Kabar24.com, JAKARTA - Dewan Perwakilan Rakyat Daerah Istimewa Yogyakarta masih tetap menggunakan gelar lama Gubernur DIY Sri Sultan Hamengku Buwono X, sebelum ada surat keputusan dari presiden sebagai legalitas formal.
"Selama belum ada surat keputusan (SK) dari presiden, maka belum dinyatakan sah berlaku secara hukum, sehingga kami akan tetap menyebut Hamengku Buwono X," kata Wakil Ketua DPRD DIY, Arif Noor Hartanto.
Menurut Arif, gelar serta nama Sri Sultan HB X pada dasarnya telah tercantum dalam Undang-Undang Keistimewaan (UUK) serta SK Presiden mengenai pelantikan Sultan sebagai Gubernur DIY pada 20 Oktober 2012.
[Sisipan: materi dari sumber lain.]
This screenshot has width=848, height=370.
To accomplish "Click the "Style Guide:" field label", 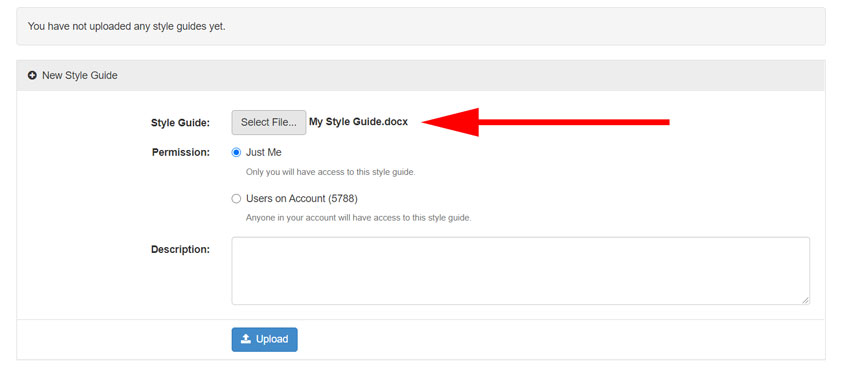I will pyautogui.click(x=180, y=123).
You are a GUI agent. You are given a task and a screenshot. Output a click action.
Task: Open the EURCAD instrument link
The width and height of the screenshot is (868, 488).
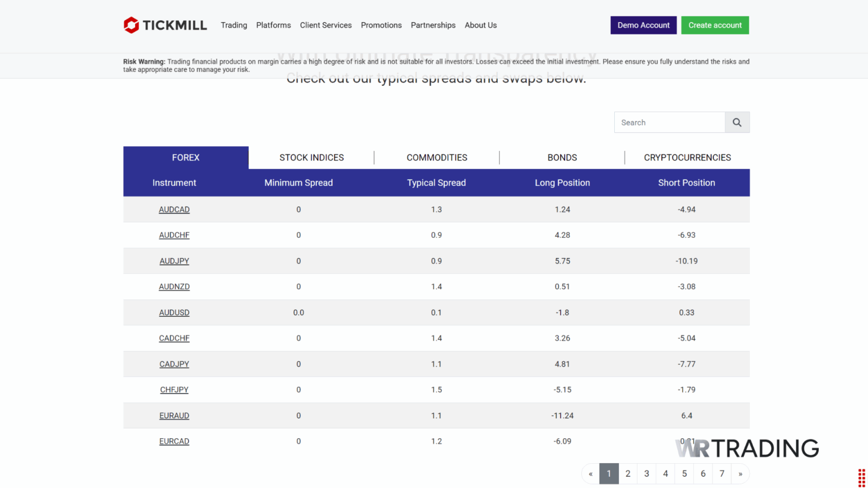[x=174, y=441]
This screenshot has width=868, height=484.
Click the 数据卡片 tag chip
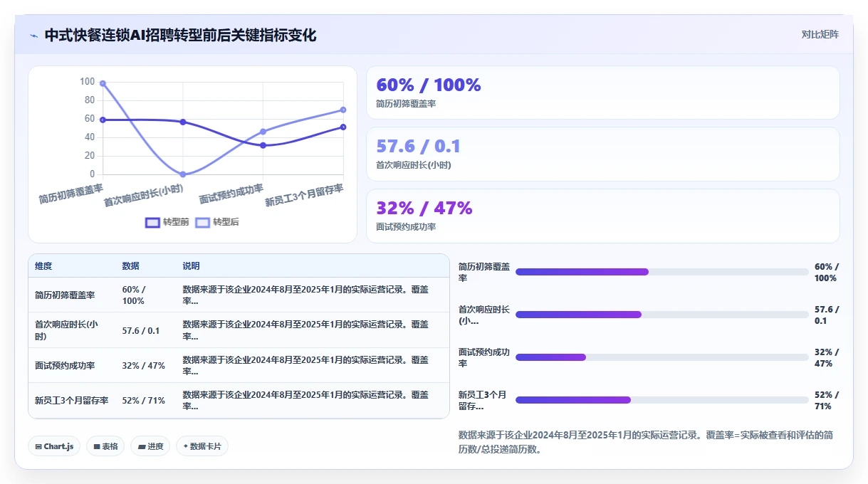tap(202, 446)
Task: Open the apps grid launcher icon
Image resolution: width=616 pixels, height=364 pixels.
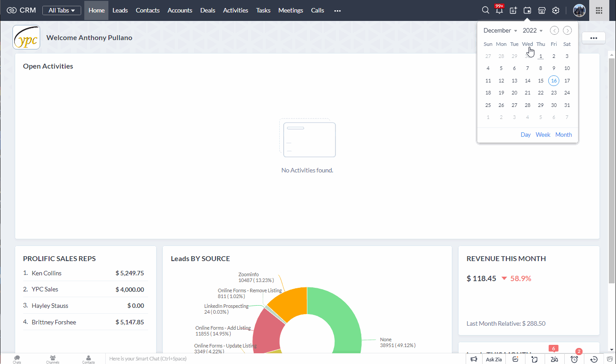Action: (599, 10)
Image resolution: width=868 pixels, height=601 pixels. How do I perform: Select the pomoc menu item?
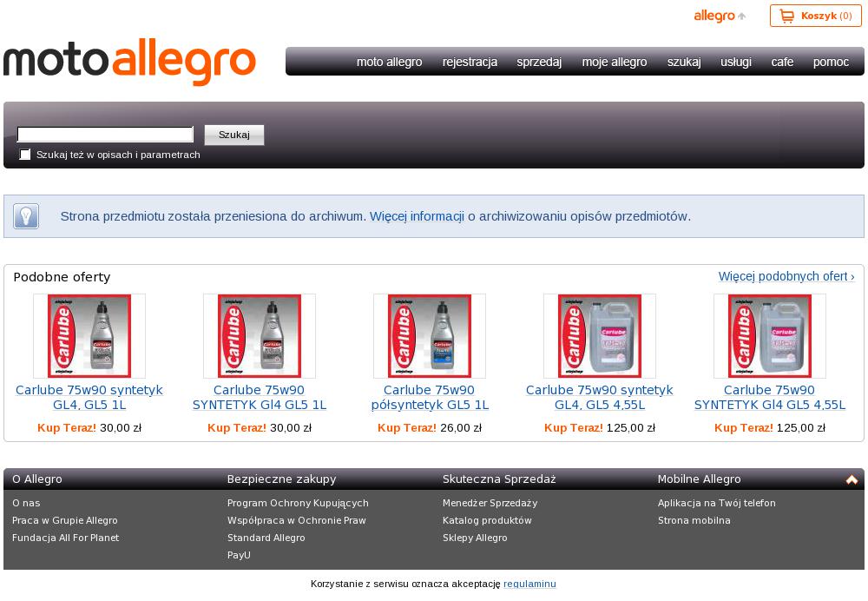[x=831, y=62]

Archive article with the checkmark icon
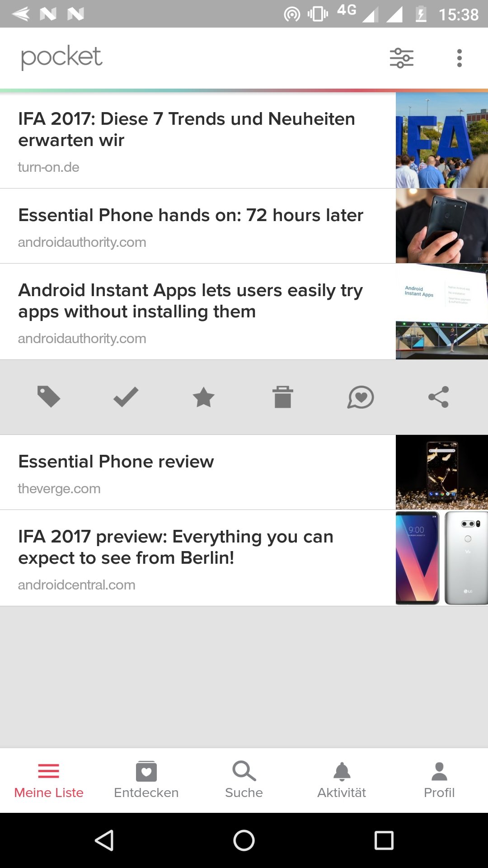click(126, 397)
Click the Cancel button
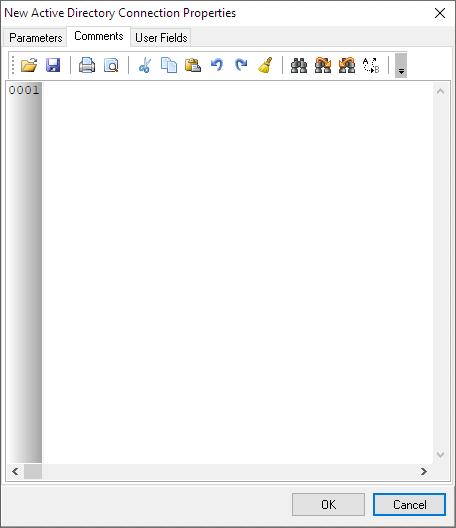Screen dimensions: 456x528 (409, 504)
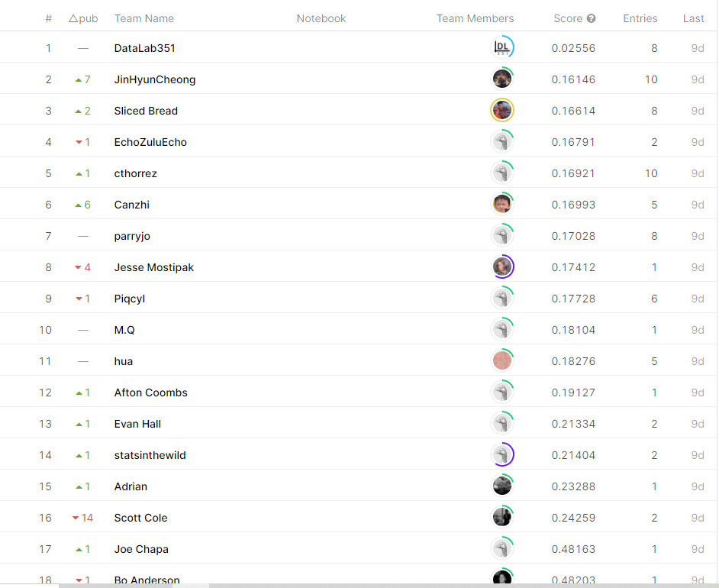The height and width of the screenshot is (588, 719).
Task: Open JinHyunCheong's profile avatar
Action: click(501, 79)
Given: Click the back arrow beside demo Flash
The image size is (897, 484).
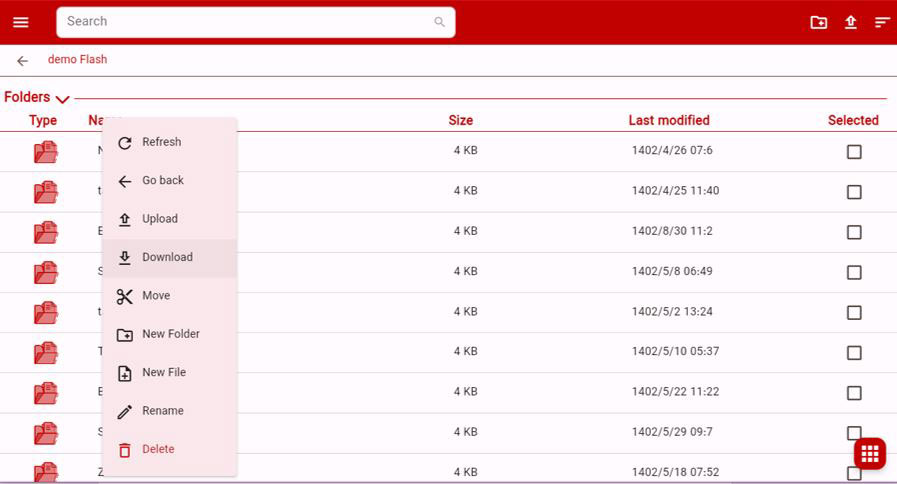Looking at the screenshot, I should tap(22, 61).

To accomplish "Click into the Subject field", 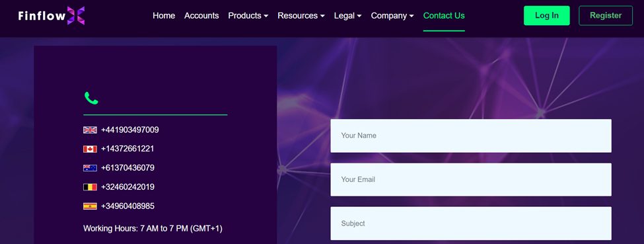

BACA: 5 Janji Sri Sultan HB X Sebelum Naik Takhta Ditagih
Sehingga, jika ada perubahan, maka Sultan perlu melayangkan pemberitahuan kepada Kementerian Dalam Negeri, serta DPR RI, disertai surat tembusan ke DPRD DIY terlebih dahulu. "Sampai sekarang kami belum menerima tembusannya," katanya.
Menurut dia, pergantian nama dalam konteks administrasi pemerintahan tidak bisa hanya berpatokan dengan persoalan paugeran atau aturan pokok Keraton Ngayogyakarta Hadiningrat.
Selain itu, sabda raja juga tidak dapat menjadi patokan tunggal jika arahannya adalah upaya suksesi pergantian pemegang tahta kerajaan, tanpa diawali dengan sosialisasi kepada masyarakat.
Sebab, jika suksesi hanya berpatokan pada paugeran, maka hak rakyat sebagai subjek penerima penetapan gubernur selama ini dilanggar, karena mereka berhak mengetahui terlebih dahulu siapa pengganti gubernur DIY yang secara otomatis diduduki oleh pemegang tahta Keraton Ngayogyakarta Hadiningrat.
"Sekarang tidak ada lagi persoalan internal (keraton) saja, sebab negara sudah mengintervensi, dan terkait erat dengan UUK," katanya.
Sebelumnya, Raja Keraton Ngayogyakarta Hadiningrat yang juga gubernur DIY Sri Sultan HB X pada 30 April 2015 mengeluarkan sabda raja yang antara lain mengubah gelarnya dari Buwono menjadi Bawono serta menghilangkan gelar kalifatullah.